Not to be, you know, pedantic about it or anything. I liked your response. =)
Ah, well there you go. If I knew Assembly I'd know have known that knowing Assembly wouldn't have helped me. Either way, it's apparently a useful skill that I lack.
funny. i helped a friend of mine recently with their C++ homework. in their school C++ is the introductory programming class. i likened it to trying to drive a manual car up and down san francisco without first learning to manage the wheel
I think its handy to have a start in the programming world with C or C++. It being your first language, you will definitely have a good grasp of pointers, memory etc (as they are closer to the machine). Infact, I had taken an assembly language class(sopho/junior year) as well in school where we had to sometimes hand compile an Instruction to Binary. I thought it was really cool to actually see a PSHA (Push register AR) convert to say 1011 1001 and how it triggers the gates in a microprocessor. I hardly use assembly in work or personal projects, but knowing all these memory saving techniques definitely help you in writing good code in Higher Language Languages.

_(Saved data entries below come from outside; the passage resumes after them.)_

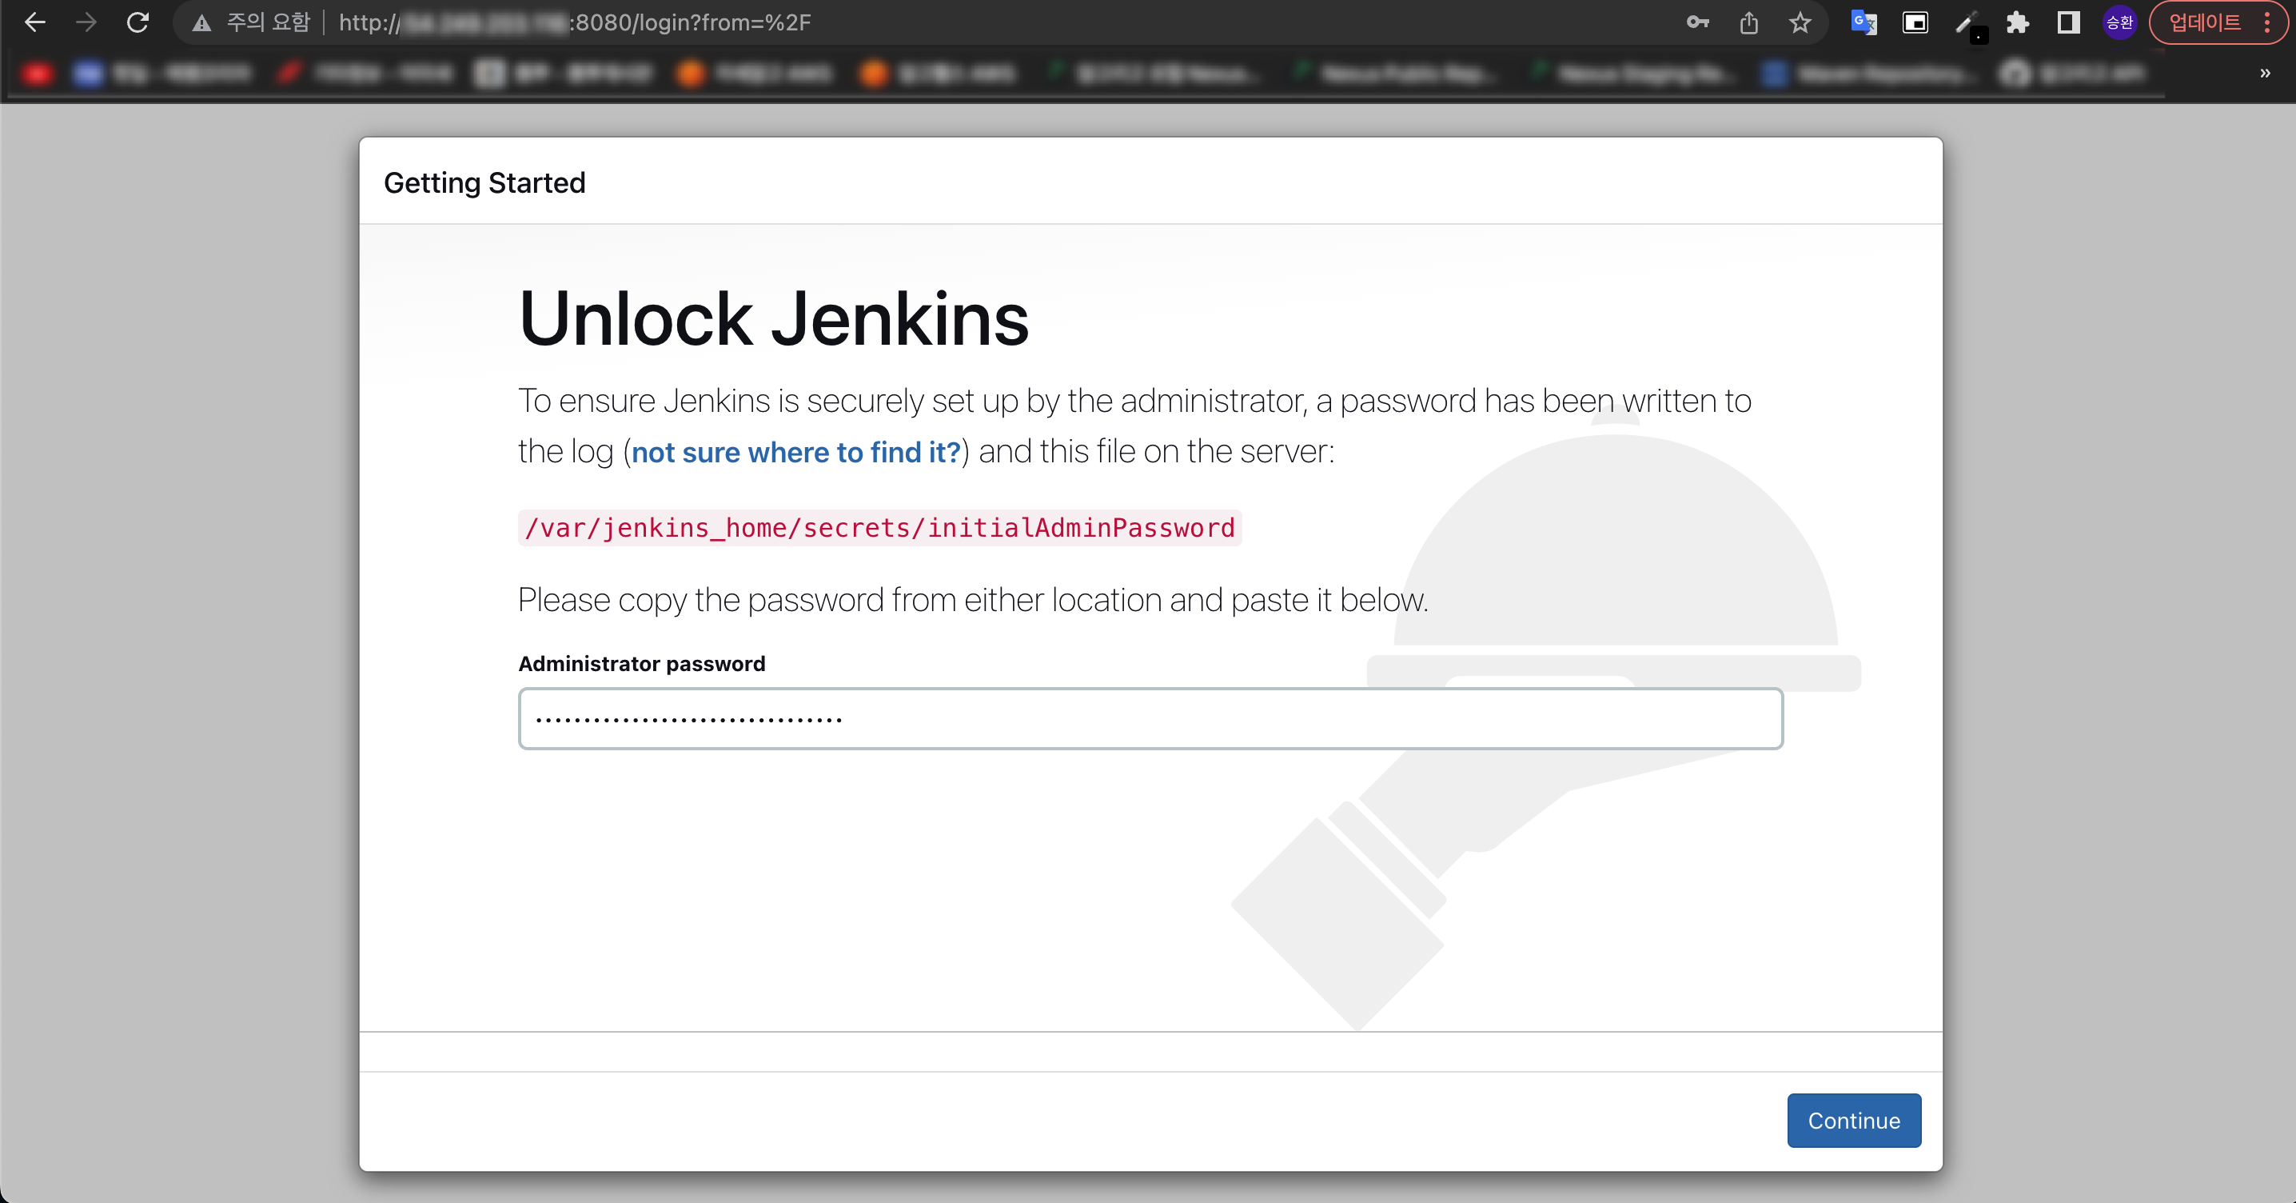Click the not-secure warning triangle icon
The image size is (2296, 1203).
pyautogui.click(x=202, y=23)
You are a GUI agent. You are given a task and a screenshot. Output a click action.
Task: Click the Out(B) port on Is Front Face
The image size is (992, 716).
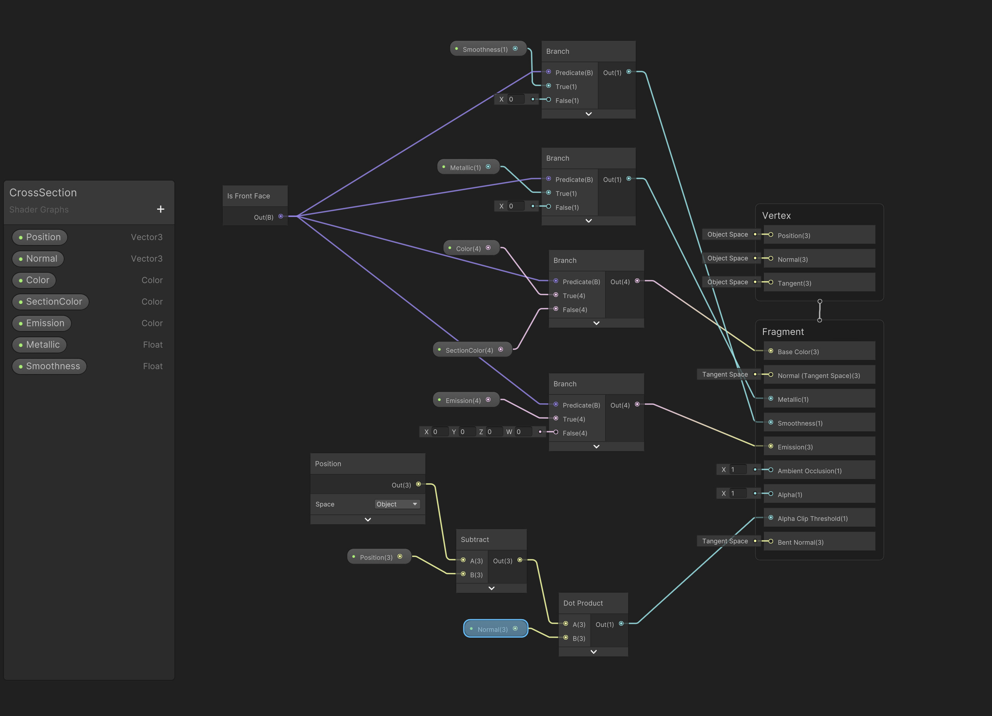pos(281,217)
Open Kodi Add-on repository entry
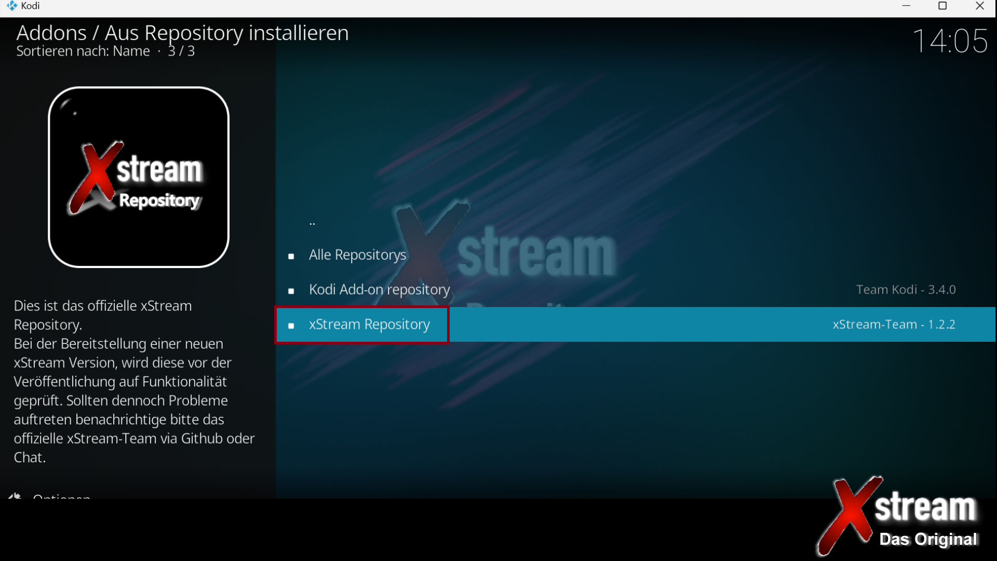 (379, 290)
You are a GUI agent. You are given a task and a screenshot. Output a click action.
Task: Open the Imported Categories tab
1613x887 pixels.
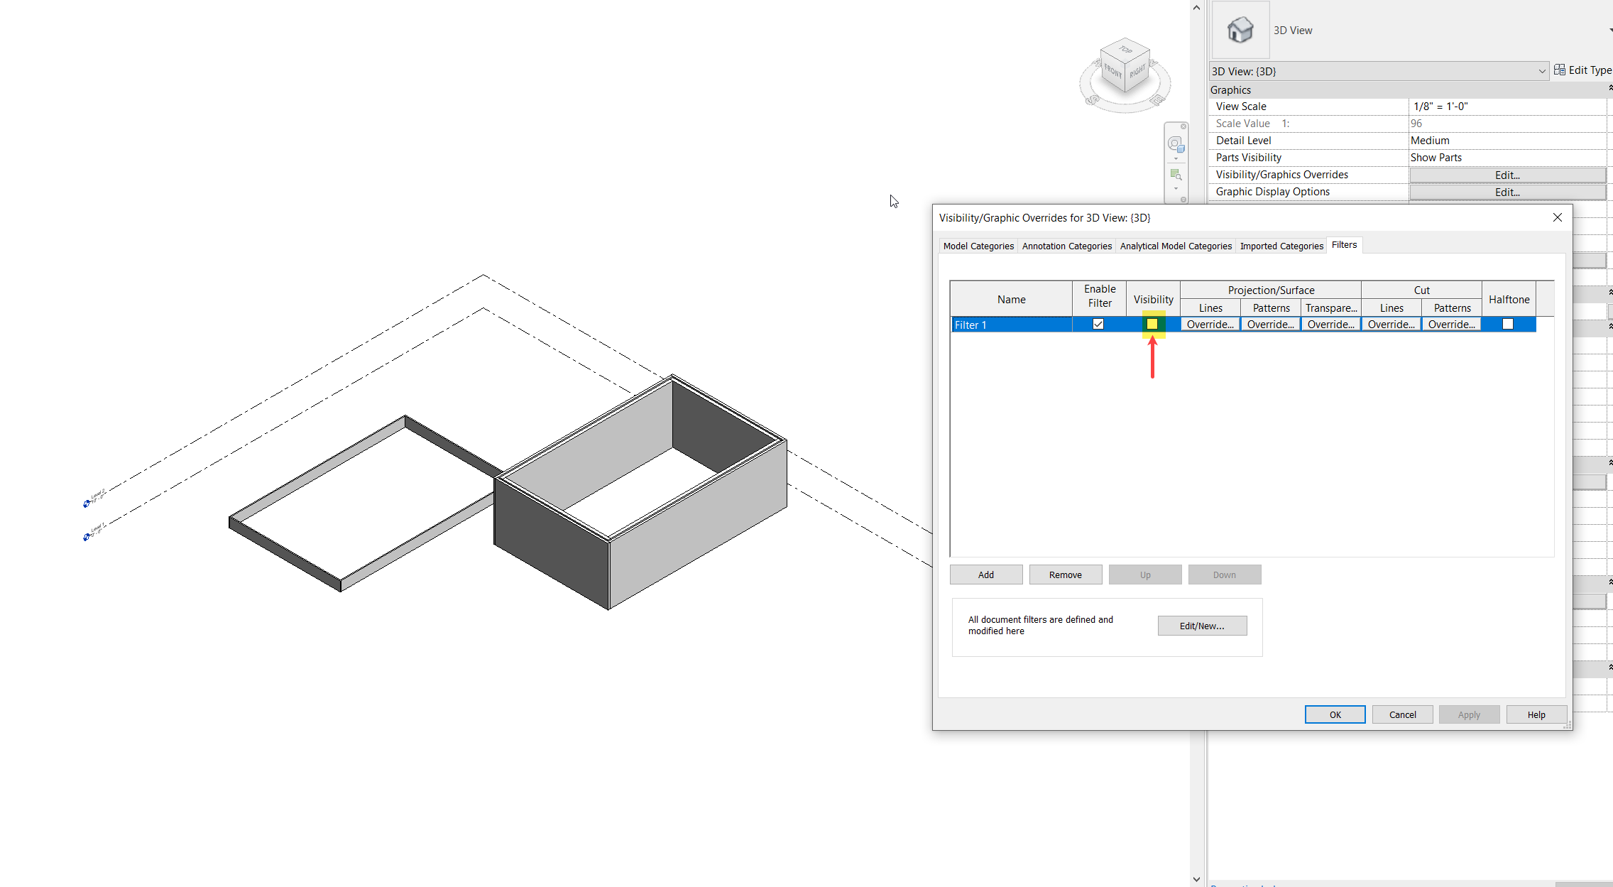point(1281,246)
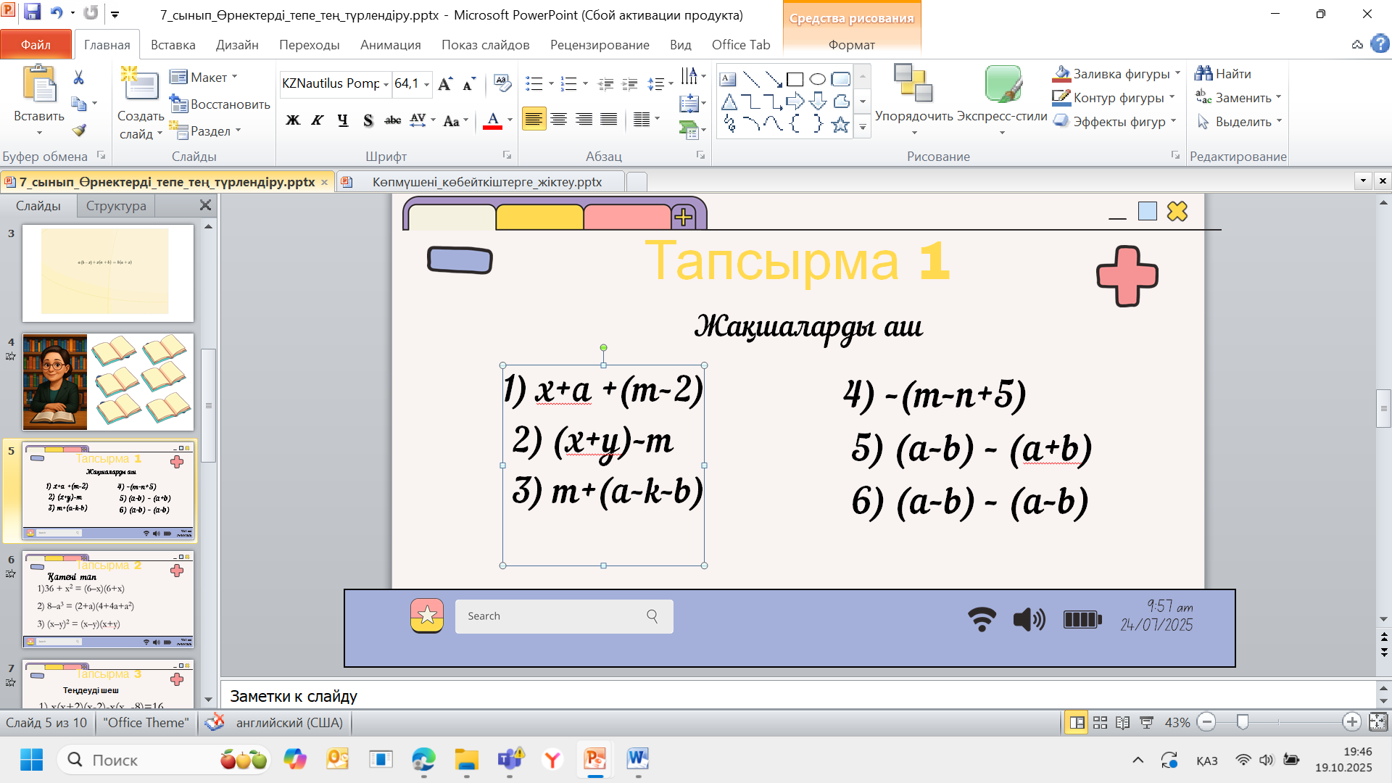
Task: Open the Вставка ribbon tab
Action: coord(173,45)
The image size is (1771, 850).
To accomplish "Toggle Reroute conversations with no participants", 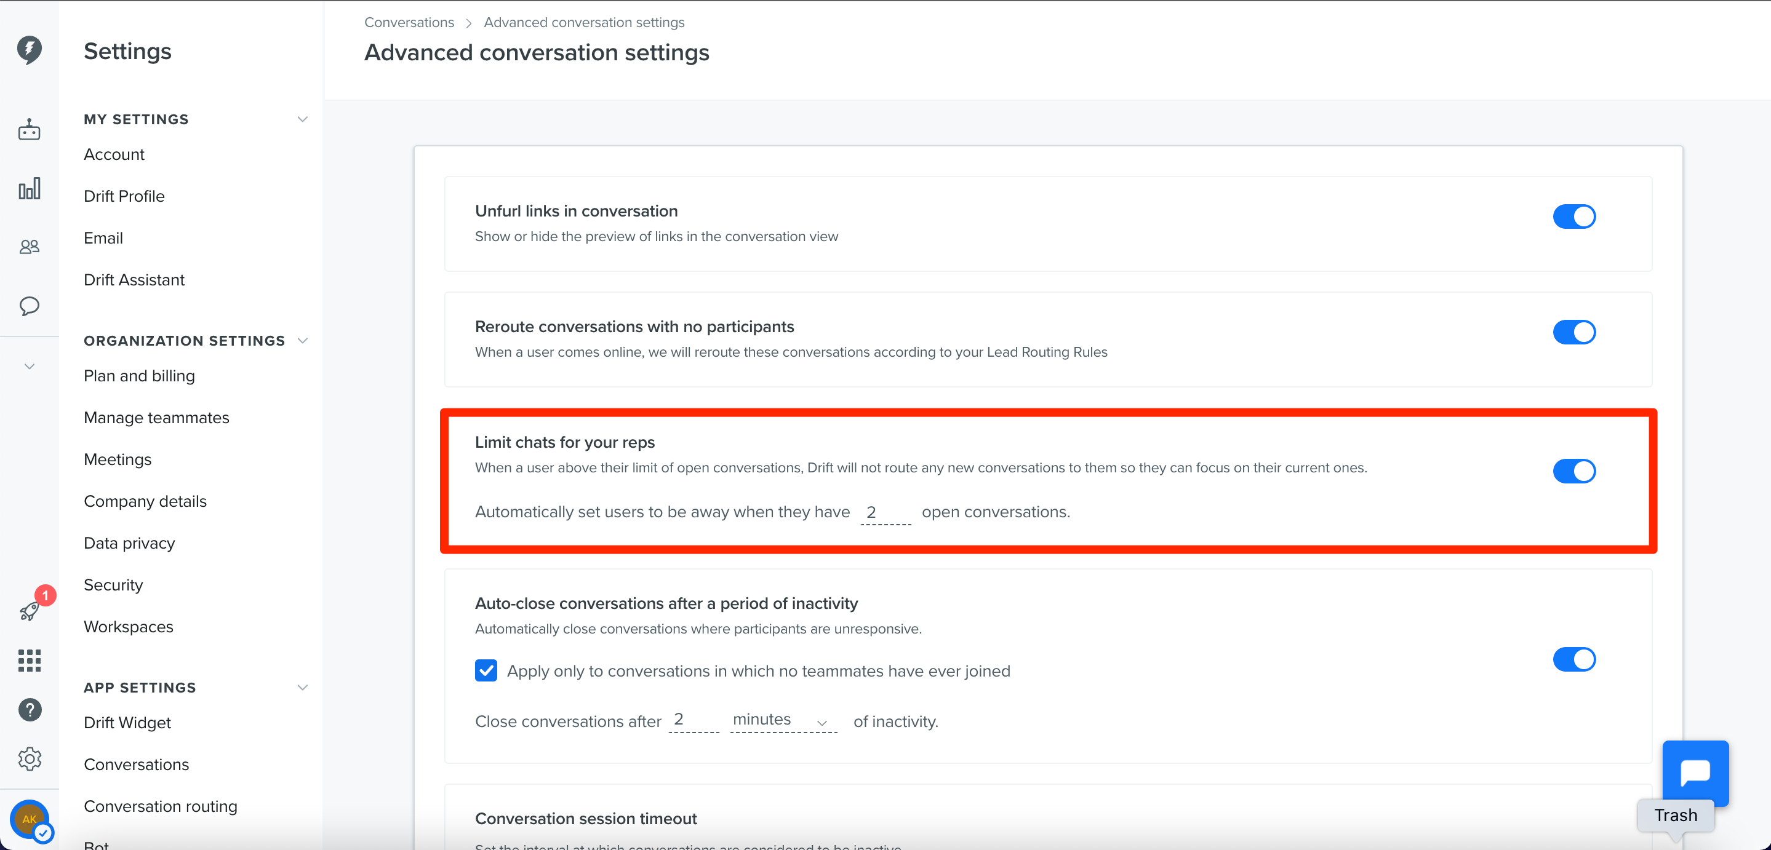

Understanding the algorithms in your code, both the ones you wrote and the ones that the the compiler/interpreter are adding, is the useful thing in my view. In as far as C forces you to explicitly deal with many of these issues manually it would help with your understanding of this. Usually however the difference in complexity (both space and time) between the algorithm you think you are using and the one the computer is using constant or at worst Log(n) which doesn't justify delving into the lower levels such as C or machine code.
In freshman science labs, students often repeat classic experiments from the past. Even if the experiments are outdated, the idea is to learn techniques and methodologies that are relevant even today.
I grant you the simile is imperfect, but I'm a firm believer that learning C/C++ can make you better.
C yes, C++ definitely not. C will help because it will introduce people to how things are actually stored in memory and because quite a few high level tools are implemented in C. C++ will just confuse the learner with excessive syntax.
yes. i've come to the conclusion not that learning c is helpful but that writing malloc is helpful. i'm eternally grateful that was assigned as a project my sophomore year.
Driving a manual car, rather than an automatic, teaches you nothing about cars, possibly bar the fact that they have gears. Even that is tenuous: the interaction between the clutch, stick and accelerator is a very abstracted interface to the actual drive mechanism of a car. Manually changing gear is just an extra dexterity skill to learn.
And the opinion is out of date.
The "learning x will make you a better programmer" argument has been made before. However, last time, x was Lisp. This makes sense, because in that case you're sacrificing performance to gain better tools to problem solve. But, in this article, the argument is that learning C++ teaches you about computing basics - memory allocation, storage, retrieval etc. But these things just aren't that relevant anymore. Problem solving tools are generally useful. Technical details are specifically useful, and thus less enriching.